>> Begin Information shown

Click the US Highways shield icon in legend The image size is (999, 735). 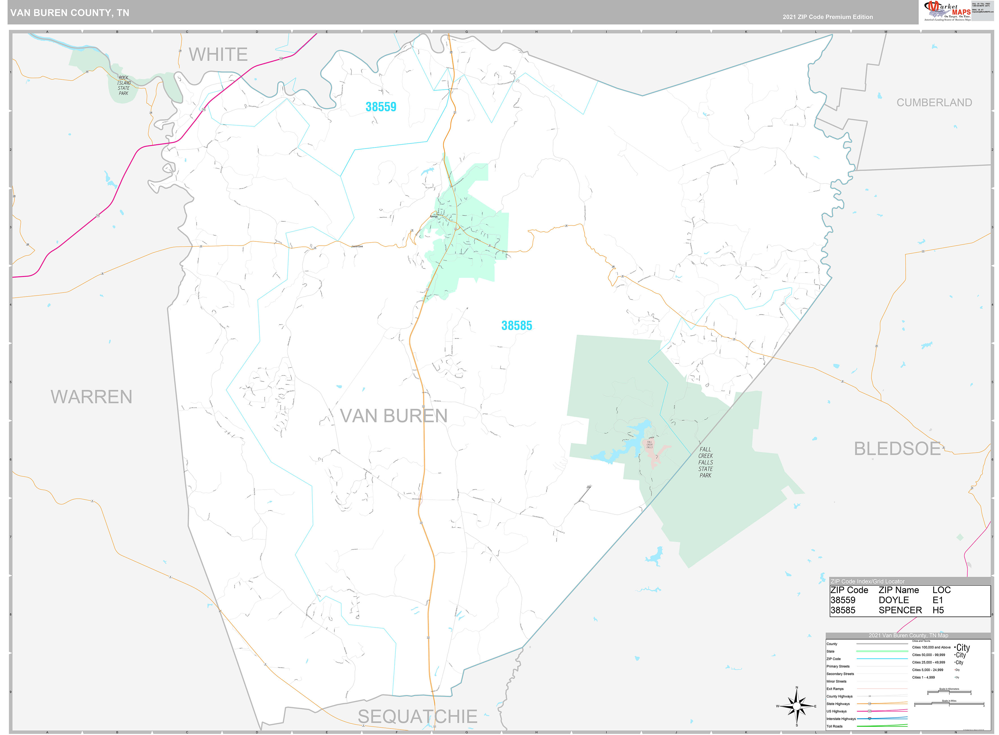870,711
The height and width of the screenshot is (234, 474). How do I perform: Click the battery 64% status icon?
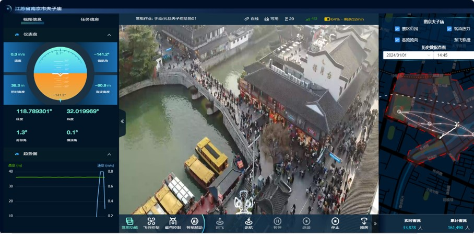pyautogui.click(x=327, y=19)
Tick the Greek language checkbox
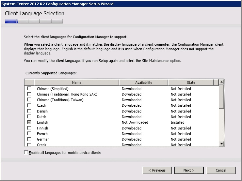242x181 pixels. click(29, 144)
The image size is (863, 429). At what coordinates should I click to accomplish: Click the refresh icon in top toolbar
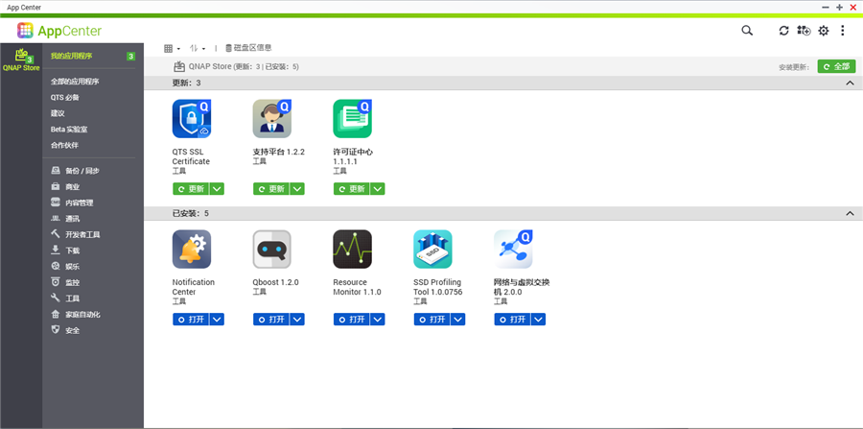point(783,31)
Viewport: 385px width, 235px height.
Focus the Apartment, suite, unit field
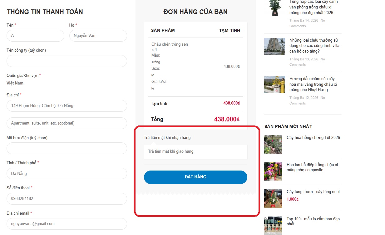(67, 123)
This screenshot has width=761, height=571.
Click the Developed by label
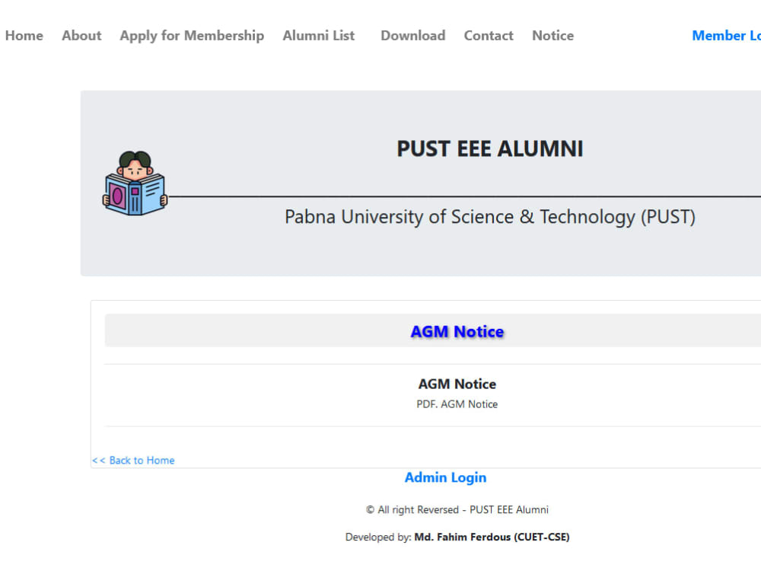[x=378, y=537]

>> End Information shown

● Task to complete:
Update the rows that open with the line containing "Viewport: 385px width, 235px height." and run through the last row. Change "Focus" to "Select", keep everything else the same, and leave the pictures out of the answer.

● Correct answer:
Viewport: 385px width, 235px height.
Select the Apartment, suite, unit field
(67, 123)
This screenshot has width=761, height=571.
Click the Developed by label
[x=378, y=537]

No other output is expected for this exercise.